In the listing below, pick out lines with "computer".

══ Source information

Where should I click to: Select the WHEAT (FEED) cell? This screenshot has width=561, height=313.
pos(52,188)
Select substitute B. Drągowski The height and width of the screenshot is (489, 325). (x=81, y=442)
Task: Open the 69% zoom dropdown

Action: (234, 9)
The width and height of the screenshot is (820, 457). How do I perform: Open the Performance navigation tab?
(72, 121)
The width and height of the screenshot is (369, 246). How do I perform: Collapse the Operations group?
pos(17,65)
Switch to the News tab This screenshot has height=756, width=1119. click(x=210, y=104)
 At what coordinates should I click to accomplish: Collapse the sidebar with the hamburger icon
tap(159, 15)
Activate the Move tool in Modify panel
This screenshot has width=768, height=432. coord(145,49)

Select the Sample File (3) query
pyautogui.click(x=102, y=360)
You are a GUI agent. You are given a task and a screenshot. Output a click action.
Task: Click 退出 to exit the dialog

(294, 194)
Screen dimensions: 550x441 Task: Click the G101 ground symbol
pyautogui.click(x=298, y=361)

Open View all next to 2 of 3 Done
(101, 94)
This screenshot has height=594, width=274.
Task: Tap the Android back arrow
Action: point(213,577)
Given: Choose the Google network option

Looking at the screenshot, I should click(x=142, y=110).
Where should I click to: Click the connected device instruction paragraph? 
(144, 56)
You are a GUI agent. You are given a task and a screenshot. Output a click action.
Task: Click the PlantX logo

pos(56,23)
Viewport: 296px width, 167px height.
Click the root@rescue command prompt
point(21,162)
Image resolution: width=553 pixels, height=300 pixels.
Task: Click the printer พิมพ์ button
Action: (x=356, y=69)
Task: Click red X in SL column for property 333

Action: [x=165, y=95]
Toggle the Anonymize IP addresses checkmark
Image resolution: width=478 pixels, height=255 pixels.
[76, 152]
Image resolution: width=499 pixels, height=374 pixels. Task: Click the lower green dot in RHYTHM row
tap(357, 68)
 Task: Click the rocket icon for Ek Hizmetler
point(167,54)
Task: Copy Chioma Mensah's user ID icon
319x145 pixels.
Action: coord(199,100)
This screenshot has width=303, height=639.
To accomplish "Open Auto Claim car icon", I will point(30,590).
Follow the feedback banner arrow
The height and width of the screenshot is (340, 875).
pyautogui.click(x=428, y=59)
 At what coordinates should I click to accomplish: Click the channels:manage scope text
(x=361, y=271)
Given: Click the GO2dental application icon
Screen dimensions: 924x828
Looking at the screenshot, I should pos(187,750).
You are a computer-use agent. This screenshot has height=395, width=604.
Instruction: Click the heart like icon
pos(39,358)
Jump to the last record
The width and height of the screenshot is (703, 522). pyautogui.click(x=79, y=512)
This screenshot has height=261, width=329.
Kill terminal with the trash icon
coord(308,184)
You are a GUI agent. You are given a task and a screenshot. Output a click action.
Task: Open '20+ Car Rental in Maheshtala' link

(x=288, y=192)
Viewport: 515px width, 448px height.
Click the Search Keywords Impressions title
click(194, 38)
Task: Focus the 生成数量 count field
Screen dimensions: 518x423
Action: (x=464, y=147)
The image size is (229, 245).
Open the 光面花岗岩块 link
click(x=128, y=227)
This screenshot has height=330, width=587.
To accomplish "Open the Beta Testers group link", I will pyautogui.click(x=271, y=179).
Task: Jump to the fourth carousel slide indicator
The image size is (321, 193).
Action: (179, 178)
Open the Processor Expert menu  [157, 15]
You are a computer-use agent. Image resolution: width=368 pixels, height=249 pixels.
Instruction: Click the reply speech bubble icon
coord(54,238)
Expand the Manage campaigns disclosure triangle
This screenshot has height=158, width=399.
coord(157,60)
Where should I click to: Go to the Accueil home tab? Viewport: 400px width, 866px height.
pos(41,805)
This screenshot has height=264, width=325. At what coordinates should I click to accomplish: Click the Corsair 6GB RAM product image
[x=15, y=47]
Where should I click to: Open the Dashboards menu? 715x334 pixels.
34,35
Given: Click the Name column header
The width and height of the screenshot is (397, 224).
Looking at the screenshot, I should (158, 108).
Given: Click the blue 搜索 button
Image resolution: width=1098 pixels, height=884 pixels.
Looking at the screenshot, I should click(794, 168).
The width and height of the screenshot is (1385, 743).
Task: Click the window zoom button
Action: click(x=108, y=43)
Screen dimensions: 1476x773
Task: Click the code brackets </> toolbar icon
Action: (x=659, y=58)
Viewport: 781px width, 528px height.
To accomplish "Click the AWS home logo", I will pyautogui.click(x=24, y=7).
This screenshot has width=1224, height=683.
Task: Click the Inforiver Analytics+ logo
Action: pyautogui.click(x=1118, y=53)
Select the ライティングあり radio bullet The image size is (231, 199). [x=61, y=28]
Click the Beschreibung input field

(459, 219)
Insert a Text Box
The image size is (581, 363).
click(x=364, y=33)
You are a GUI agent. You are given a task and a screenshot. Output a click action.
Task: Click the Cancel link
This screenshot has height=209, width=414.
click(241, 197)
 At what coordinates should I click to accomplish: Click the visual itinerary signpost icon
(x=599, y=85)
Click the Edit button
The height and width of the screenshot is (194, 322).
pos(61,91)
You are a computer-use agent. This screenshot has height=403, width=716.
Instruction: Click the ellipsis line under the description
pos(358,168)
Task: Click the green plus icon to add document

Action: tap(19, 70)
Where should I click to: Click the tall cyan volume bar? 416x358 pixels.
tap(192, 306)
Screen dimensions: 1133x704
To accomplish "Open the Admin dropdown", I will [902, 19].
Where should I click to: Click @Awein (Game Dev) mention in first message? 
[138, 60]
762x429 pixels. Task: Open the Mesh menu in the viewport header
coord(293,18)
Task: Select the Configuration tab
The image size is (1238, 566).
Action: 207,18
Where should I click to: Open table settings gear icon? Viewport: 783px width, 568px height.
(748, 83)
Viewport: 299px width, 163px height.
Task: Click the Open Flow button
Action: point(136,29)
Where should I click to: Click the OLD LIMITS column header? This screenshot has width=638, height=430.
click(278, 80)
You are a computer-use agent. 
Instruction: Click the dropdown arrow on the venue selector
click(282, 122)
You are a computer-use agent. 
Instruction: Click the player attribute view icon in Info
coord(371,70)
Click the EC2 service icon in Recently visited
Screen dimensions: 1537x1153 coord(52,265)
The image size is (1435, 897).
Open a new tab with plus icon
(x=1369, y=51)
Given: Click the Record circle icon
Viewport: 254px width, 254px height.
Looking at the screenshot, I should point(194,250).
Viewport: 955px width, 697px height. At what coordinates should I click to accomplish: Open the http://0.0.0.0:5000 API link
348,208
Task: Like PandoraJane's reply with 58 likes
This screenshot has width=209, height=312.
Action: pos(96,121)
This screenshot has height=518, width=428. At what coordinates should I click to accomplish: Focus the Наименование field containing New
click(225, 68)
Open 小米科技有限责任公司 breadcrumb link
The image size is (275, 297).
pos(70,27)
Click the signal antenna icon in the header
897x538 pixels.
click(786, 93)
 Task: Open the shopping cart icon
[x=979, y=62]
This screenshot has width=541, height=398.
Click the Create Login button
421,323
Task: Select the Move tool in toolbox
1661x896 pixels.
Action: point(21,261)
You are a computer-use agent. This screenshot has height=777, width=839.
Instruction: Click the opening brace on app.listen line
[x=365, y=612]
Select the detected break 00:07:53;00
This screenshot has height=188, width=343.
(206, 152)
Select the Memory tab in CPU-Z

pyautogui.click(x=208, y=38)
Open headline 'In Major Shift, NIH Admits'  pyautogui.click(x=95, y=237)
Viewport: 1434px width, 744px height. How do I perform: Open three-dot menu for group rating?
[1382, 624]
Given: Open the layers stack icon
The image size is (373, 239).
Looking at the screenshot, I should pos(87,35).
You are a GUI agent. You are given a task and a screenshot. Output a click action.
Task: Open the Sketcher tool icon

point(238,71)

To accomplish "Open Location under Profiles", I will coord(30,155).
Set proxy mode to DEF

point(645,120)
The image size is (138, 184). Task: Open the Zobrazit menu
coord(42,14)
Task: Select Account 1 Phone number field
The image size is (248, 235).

════

### Answer section
You are a computer-use agent. This screenshot has height=395, width=604.
You are a computer-use agent. Image resolution: width=368 pixels, height=249 pixels.
You are a computer-use agent. This screenshot has height=403, width=716.
You are a computer-use agent. 
You are a computer-use agent. 
You are a computer-use agent. This screenshot has height=777, width=839.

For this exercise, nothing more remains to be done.